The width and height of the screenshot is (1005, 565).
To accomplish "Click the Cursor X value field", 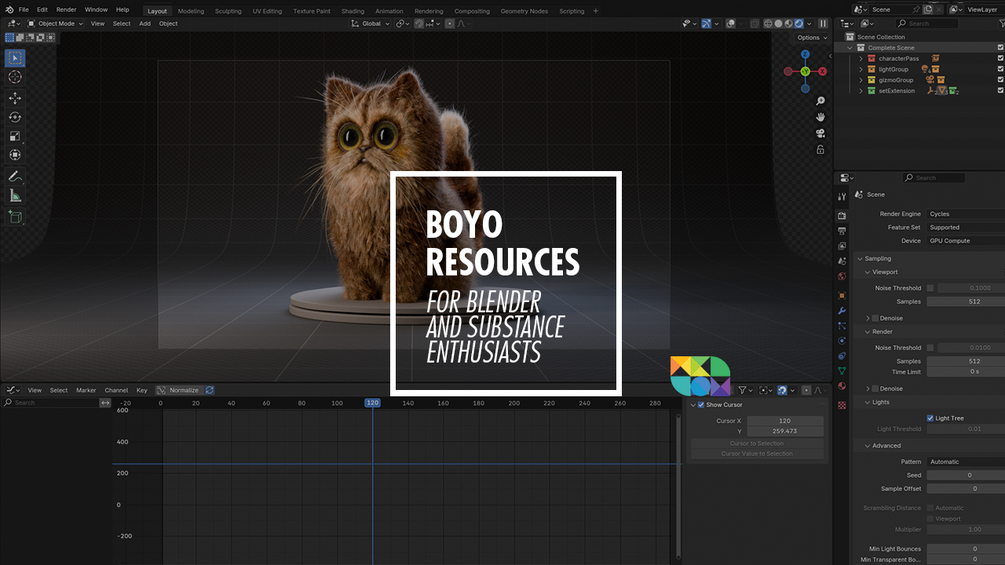I will point(785,421).
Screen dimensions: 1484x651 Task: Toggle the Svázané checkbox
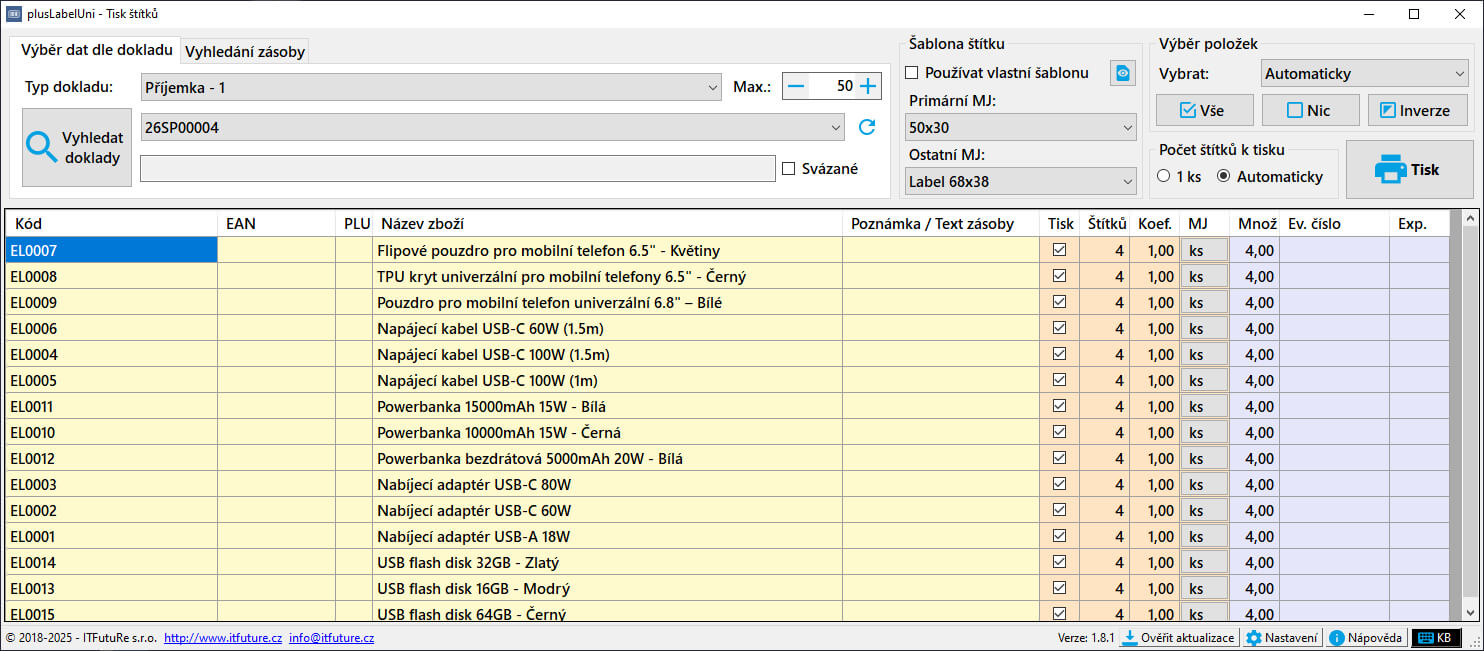(789, 169)
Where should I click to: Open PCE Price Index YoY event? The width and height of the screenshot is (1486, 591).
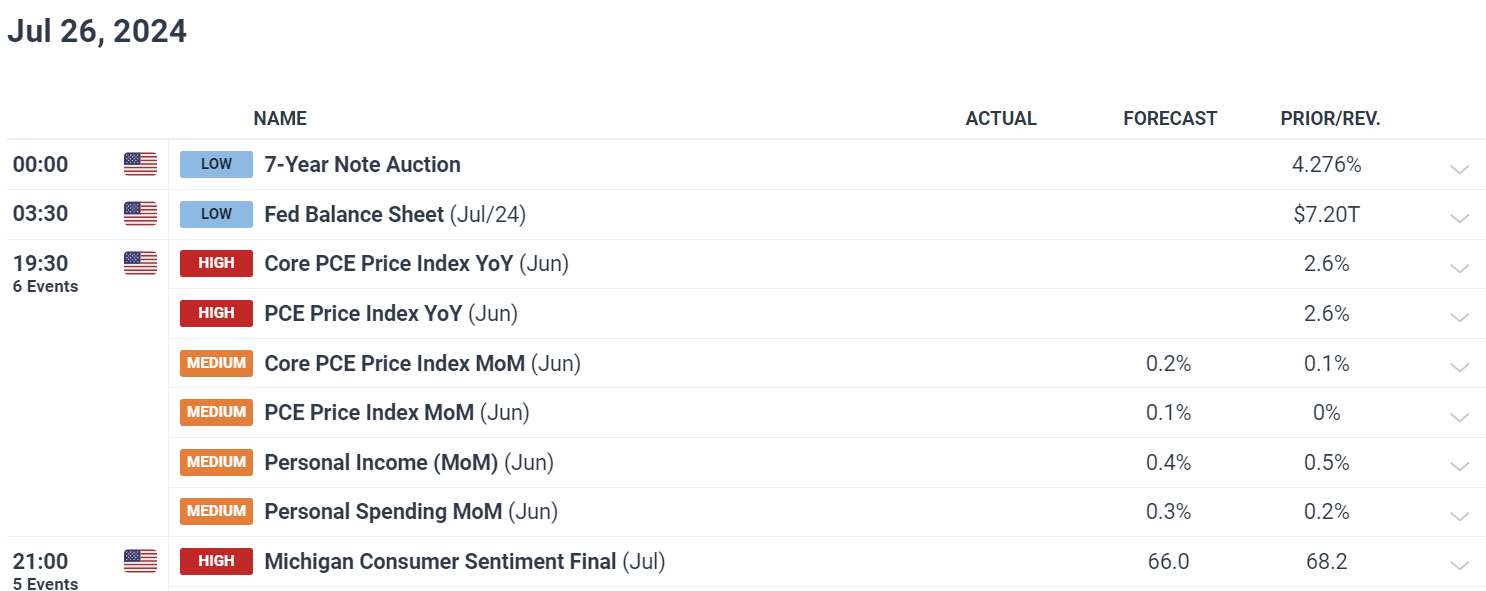[391, 313]
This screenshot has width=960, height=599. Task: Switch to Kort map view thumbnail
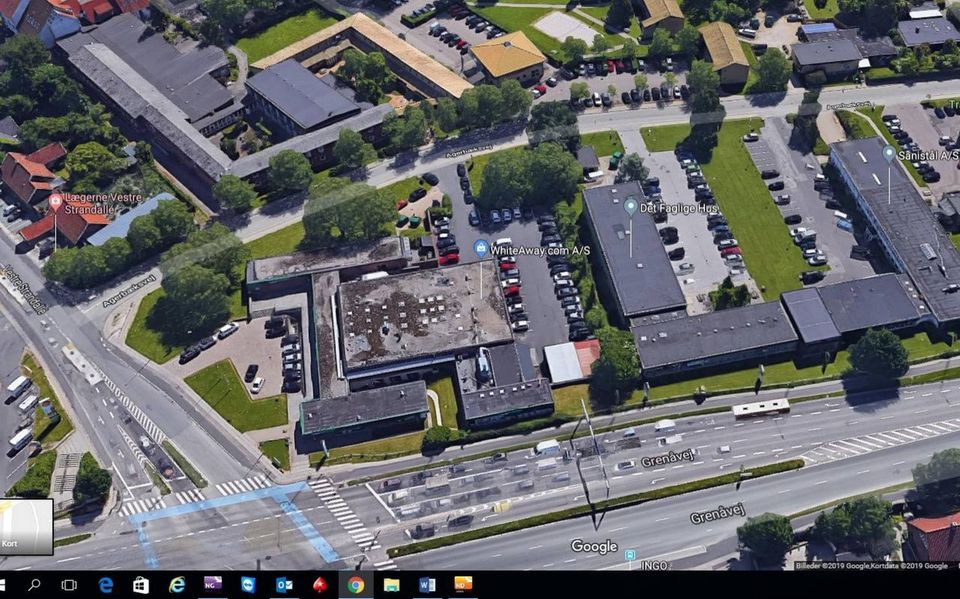[x=26, y=527]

Assignment ::
Leave out the pictures and repeat exactly the lines from the one containing "This screenshot has" through the last line of the entries.

Output for this task ::
This screenshot has width=960, height=599. Task: Switch to Kort map view thumbnail
[x=26, y=527]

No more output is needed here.